I was immediately reminded of the impact my writing had on the trajectory of my life. If everyone used AI to create great college essays, would I have gotten into Cornell University? One of the greatest strengths of my profession has been democratized and easily accessible small pieces It felt like the talent I had cultivated over the years was now available to everyone with a single click.
Existential fear flooded my mind. Was I an iPod in 2007?
Why was I so resistant to accepting AI into my job? I don’t need AI to understand where my fear comes from. The misconception is that AI will replace me, or worse, make me average instead of better. I thought of AI-driven writing as a personal sleight of hand, a sign that my technology was redundant. I was too afraid of the risks to my career to imagine the benefits.
fall on the enemy
Faced with an ever-growing to-do list and the new balance of returning from maternity leave to an expanded role leading public relations for a publicly traded technology company, I opened Jasper AI.
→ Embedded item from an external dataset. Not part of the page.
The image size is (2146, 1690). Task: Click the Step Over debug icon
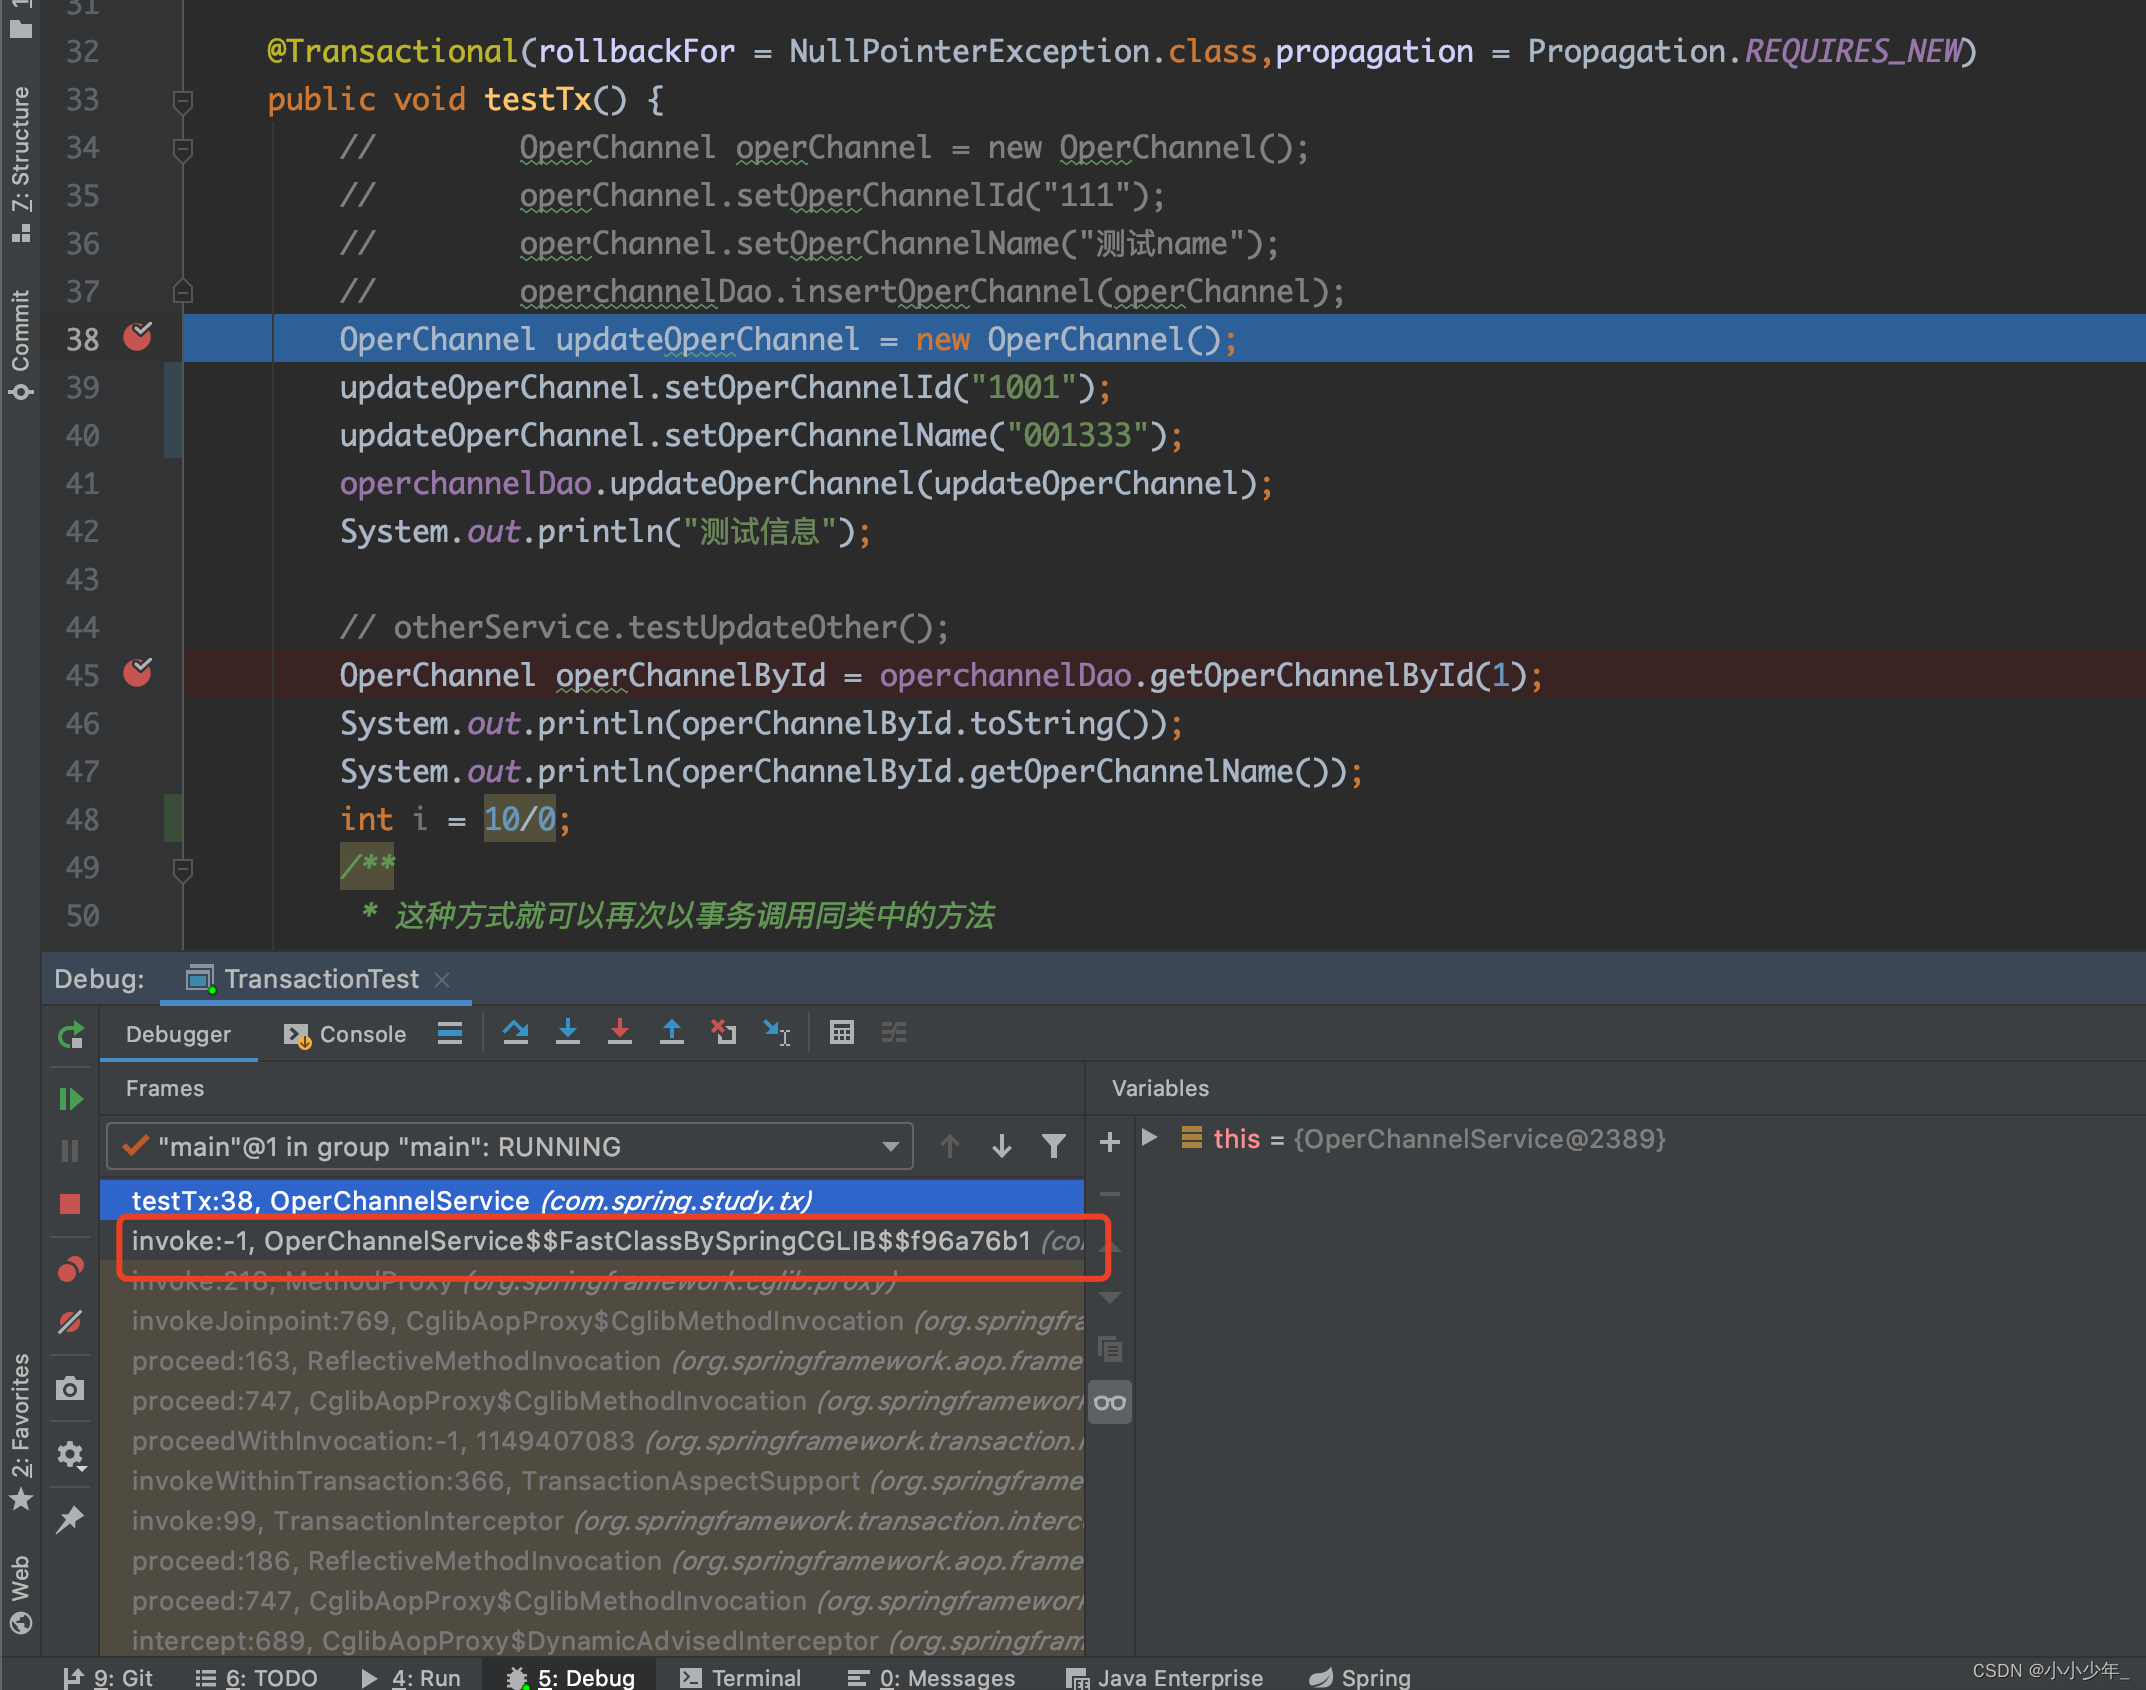[x=515, y=1032]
Admittedly, some of the features made me grin. Change the tone? Is this AI emotionally intelligent? Maybe even more so than some of my former colleagues. I started with a blank screen. I started writing a few lines and asked the AI to complete the piece. I reveled in the schadenfreude of that failure.
Just summarize what you wrote at the top of the document and spit it out at the bottom. Ha! I proved my superiority. I went back to my cave and denied myself and my organization the benefit of this revolutionary technology.
The next time I used gen AI, something inside me changed. I realized how important encouragement is. You can’t just type the first few sentences and expect the AI to figure out what you want. I don’t think you can read our minds yet. But there are dozens of templates that AI can understand. For PR professionals, we have templates for press releases, media pitches, crisis communication statements, press kits, and more. And there are countless tools to discover. Prompts can be the difference between the AI improving your writing and wasting a lot of your time.
Today’s models can write a consistent narrative, use industry terminology accurately, match tone, and reflect any writing style. I would never directly copy and paste the work because AI could violate copyright and cause false hallucinations, but it provides a good starting point and it’s easy to just sit down and start writing. often overcome the initial “blank page” battle. Just instructing the AI correctly requires baking out a good outline, which is a great starting point for most writing projects. The impact on my time management and productivity was noticeable.
Using gen AI felt like I had an antidote to writer’s block.
In my first colleague on the public relations team, I found someone who never took a day off.
raise the hurdle
Gen AI’s capabilities are being implemented in countless business applications beyond my writing-focused niche, and for good reason. My advice for coming to terms with these technologies is:
Whatever you do for a living, don’t swim against the current. It will drag you down and ruin your career. We need to ride this wave and master it. Generative AI is not a competitive advantage. In fact, whether you like it or not, you’ll be raising everyone’s standards and moving the goalposts of your accomplishments. Don’t just spit out AI content. It’s obvious and detectable, but it doesn’t provide any value. Instead, carefully leverage Gen AI to do what you’re already doing better and faster. We don’t know how we’ll be using gen AI five years from now (or even next year), but we know that almost everyone reading this will be using gen AI, whether they know it or not. Please rest assured that this will happen. As an invisible but essential part of the systems that shape our interactions, AI will be integrated, human-centered, and seamless across the apps we use at work and in our daily lives. It will be integrated in a way.
As with many things in life, adaptability and a willingness to accept change are key to maintaining the status quo. Humans are resilient. AI is not coming for us. It is coming because of our inefficiency. Grab these tools with both hands and put them to work.
Melanie Holly Pasch is WalkMe’s Director of Communications.